Should our market be the place to validate ideas before venturing forth to the massive economies of Indonesia or the Philippines? Or should we be trying to not only attract but keep rising startups in the country so as to not lose out on potential taxable revenue?
At the very least, one point raised by Wong had me thinking about the need for more ‘exchange programmes’ or better collaboration opportunities between the north and south of the Causeway.
He shared that in his observations, the younger generation seems disconnected and sheltered from many market realities, and this is reflected in the types of ideas they come up with.
“Entrepreneurship is driven almost entirely by immigrants who use both experiences from their home country and their residence to inform their ideas. You see this happening in Silicon Valley as well,” he said.
Singapore, with its high population density and high cost of housing, means that it is common for many young adults to not move out of their family homes until marriage.

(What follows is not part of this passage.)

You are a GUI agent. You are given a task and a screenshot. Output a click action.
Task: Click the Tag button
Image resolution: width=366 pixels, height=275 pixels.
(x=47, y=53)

“It’s so small and there’s no plausible excuse to move out. If there are deeper ties with Malaysia, Singaporeans could move up north, away from their parents, and discover for themselves how to operate in a different environment,” he added.
In Wong’s opinion, it is this international exposure, independence and cross-cultural exchanges that tend to result in stronger startups and better ideas.
I am sure Malaysian startups would also benefit from stints down south, with exposure to a more internationalised economy and sophisticated market for their ideas.
So what’s the message of today’s column? As a founder, you are best positioned to know where the best place for your startup to exist is and it may not always be your place of birth.
Don’t be afraid to pack that bag, jump on that plane and head to where you think you need to be. The experiences you pick up along the way will not be in vain and could ultimately beef up that seed of an idea you first had while chatting at a food stall with friends late one night.